- EXCERPTED TEXT
╭──

So, naturally, I climbed down any walls I climbed up. This worked fine until I got stuck up the top of a firemans pole that I couldn't just slide down. But I don't want to talk about that, or the extended amount of time I spent up there.
My point is, this fear is *irrational*. I was perfectly safe, as shown by the many children (both big and small) that were quite happy to leap off the top of walls and descend safely to the ground (the harness were attached to a study cable that obviously had a dampener or something clever engineering-wise, so when you dropped it was in a safe, controlled manner).
Logically, I understand that I was in no danger. And yet I still couldn't make myself let go of the wall and drop safely to the ground. On the few (very few) occasions that I slipped and dropped the half metre to the ground (I didn't go higher if I wasn't anchored, or if I didn't think I could get back down), I shook and pawed the ground with my body to make sure that, yes, I was *back on the ground*. To reassure myself that I was okay, and that there was no need for the panic, nor the shaking hands.
According to Wiki, Fear is an emotional response to impending danger. It's a survival mechanism, and usually occurs in response to a specific negative stimulus.
Now, the problem is that yes, my fear of falling is an emotional response to, well, falling. I can see the survival instinct, and the danger in falling in an environment without safety harnesses. But what I can't understand is my refusal to align the logical knowledge that there was no danger, with the fear that said there was.
Watson and Ekman (behavioural theorists) have both suggested that fear, along with a few other basic emotions is a trait innate to most higher functioning organisms. (Again, thanks Wiki).

╰──

- ENTRIES PROVIDED
╭──

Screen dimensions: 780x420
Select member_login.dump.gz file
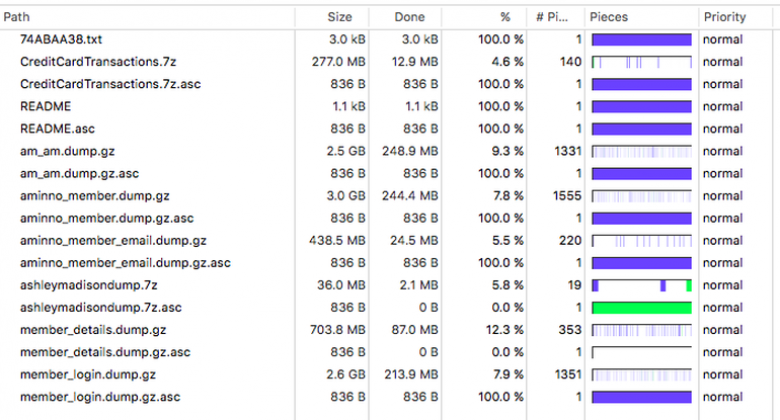point(88,375)
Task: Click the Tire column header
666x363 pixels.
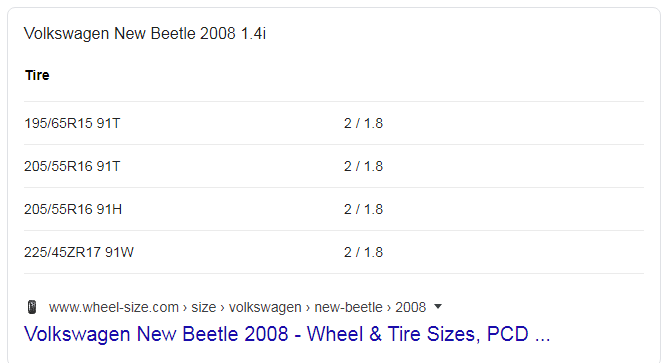Action: pyautogui.click(x=37, y=75)
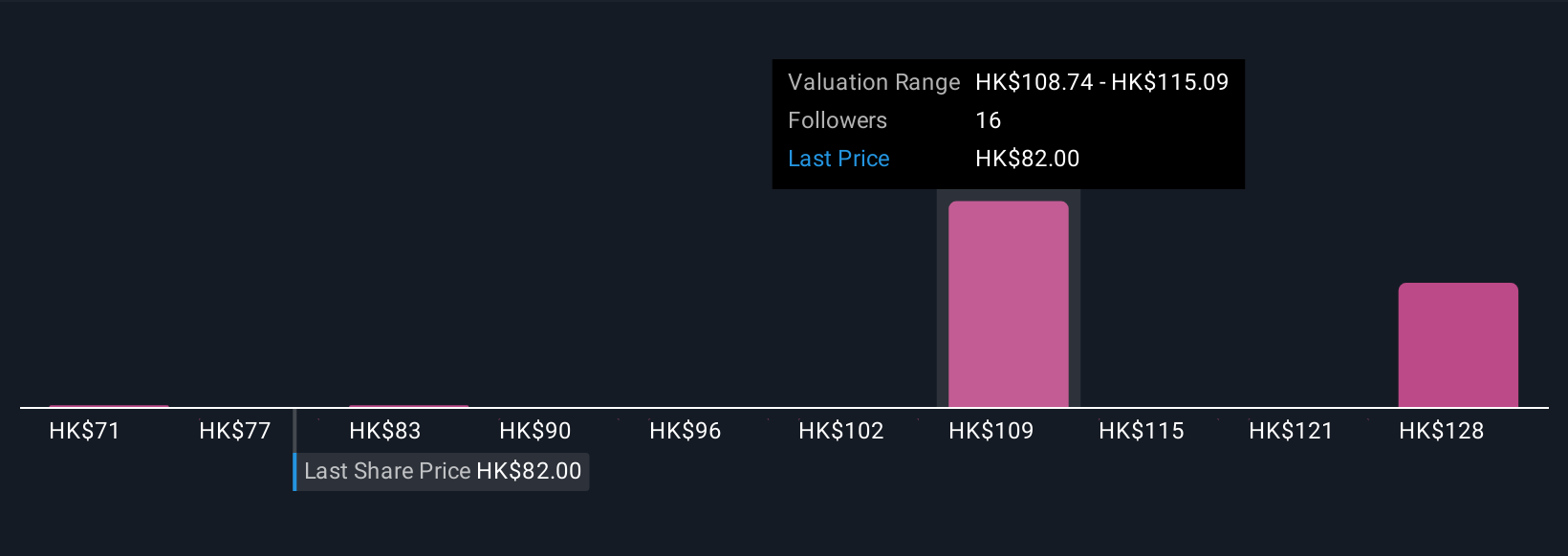Click the HK$71 axis label

click(x=84, y=431)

╰──

- WORK TO COMPLETE
A: Using the passage on the fear of falling, decide whether each statement agrees with it: (i) Many children refused to leap off the top of the walls. (ii) The writer did not climb higher when not anchored. (iii) Watson and Ekman are described as behavioural theorists. For each, answer yes or no and quote the words of the passage that settle it.
B: Write what comes next in the passage on the fear of falling, picking up after its final sentence.
None of the lines play any part in this.

- OUTPUTS
A:
(i) No: "many children (both big and small) that were quite happy to leap off the top of walls"
(ii) Yes: "I didn't go higher if I wasn't anchored"
(iii) Yes: "Watson and Ekman (behavioural theorists)"

B:
If we assume that I am a higher functioning organism, then my fear (the fear itself, not the falling) is innate. Understandable, okay. It means that feeling fear wasn't established by conditioning or learning. If feeling fear is innate, and I haven't learned it, then how am I to avoid the cognitive dissonance of fear that tells me I'm in danger when I know I'm not?
If I have no control over feeling fear then I have no control over the fear I feel thats associated with falling. The fear I feel is completely irrational.
Still, there are more irrational fears than mine out there. While falling obviously has a possibly dangerous consequence, I have a friend who is terrified of cotton wool. You can literally chase him around the house, almost reducing him to tears with a baby piece of cotton wool. This isn't a guy most would expect that from, he is a qualified snowboard instructor and spends most of his days at the snow jumping from cliffs and breaking collarbones in the halfpipe. And yet cotton wool frightens him.
I'm not really sure where I am going with this, because I don't think I understand enough about it. There are steps you can take, people you can talk to to reduce your fear of something. It worries me that my innate emotions are telling me I'm in danger when my head is telling me I'm not. Still, I should be happy. Falling is easier to avoid than cotton wool, right?